Here’s everything you need to know about what’s going on and why it’s happening.

What is happening to GameStop shares?

GameStop shares have been hitting the news quite a lot recently. At first, it was simply due to their astronomical rise in value. Then people started looking into why the price was rising so much. After all, GameStop is a video game retailer that has been hit hard by the coronavirus pandemic and downloadable games.

Because of all the bad luck surrounding the company, they were one of the most shorted companies in the market. Short selling is when traders buy a company’s shares and then sell them, believing that their price will go down before they buy them back for a profit.

Many Reddit users were of the opinion that there was an undervaluation of GameStop. Because so many traders had made bets that the GameStop share price would go down, this opened the opportunity for a short squeeze (which may potentially lead to a gamma squeeze).

Which shares are facing restrictions?

GameStop (GME) is not the only stock on Interactive Brokers with trading restrictions. Some of the other businesses include:

  • AMC Entertainment Holdings Inc. (AMC)
  • BlackBerry Ltd. (BB)
  • Express, Inc. (EXPR)
  • Koss Corporation (KOSS)

Some platforms have placed restrictions on even more companies than those listed above.

What are the restrictions?

The main restrictions by Interactive Brokers have been to do with derivatives trading in options using leverage (borrowed money).

Interactive Brokers have also made the decision to increase margin requirements. This just means that investors trading in derivatives or borrowing money to make trades need a larger amount of money in their accounts.

Other brokers, mostly in America, have gone even further. Some made the decision to completely stop all trading in volatile stocks like GameStop. Whilst others, like Robinhood, allowed users to sell their shares but not to buy any more.

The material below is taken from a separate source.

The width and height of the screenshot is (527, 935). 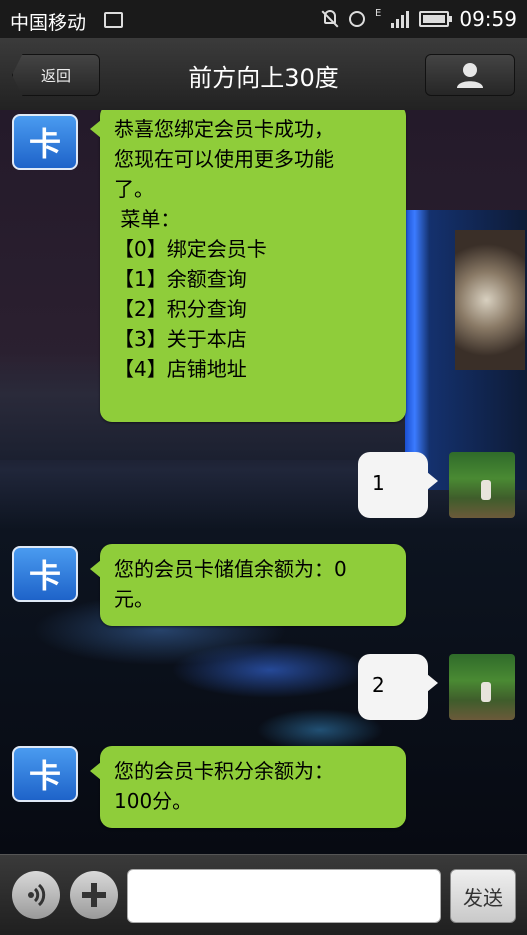 I want to click on profile-button, so click(x=470, y=75).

Some restrictions seem reasonable, but others are raising questions about whether it truly is a free market.

Why are there restrictions?

The reasons for the restrictions vary. Interactive Brokers have said their restrictions were created in order to protect the market and make sure there was enough liquidity.

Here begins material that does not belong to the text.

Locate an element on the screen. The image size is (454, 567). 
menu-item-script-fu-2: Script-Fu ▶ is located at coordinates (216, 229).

Another concern they have is that they’ll be left to pick up the bill if their customers end up with big losses. That is why they’re increasing the minimum requirements people must meet in order to borrow money to trade.

If these shares all spiral down at the same time, their fear is that many traders won’t be able to pay back the money they’re borrowing for trading.

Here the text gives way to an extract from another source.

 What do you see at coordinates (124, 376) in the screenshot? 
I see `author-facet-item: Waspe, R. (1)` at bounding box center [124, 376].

Other platforms have said they are using restrictions to:

  • Stop their service becoming overloaded
  • Provide some breathing room to maintain everything and look after other customers
  • Prevent investors losing lots of money during unusual volatility
  • Make sure they meet any regulatory requirements in their country

However, some argue that limiting people’s ability to trade shares like GameStop freely is effectively market manipulation because:

  • Many traders accept the volatility risk
  • Brokers are potentially limiting trading because of their own liquidity issues
  • Investors are not being allowed full control over their investments

What should investors do about GameStop?

Avoiding this type of manic situation is the kind of thing we talk about a lot here. It’s events like these that show the benefits of having a solid investing strategy built for the long-term and sticking with it.

Using one of our top-rated share dealing accounts to pick reliable companies or funds is a good way to avoid the madness of stocks caught up in public battles.

It will be interesting to see how it all plays out. I’m sure there will be some investigations and potentially some new regulations around investing and short selling. Whilst many in the market are distracted by the latest crazy thing to happen, those with sensible plans should feel reassured.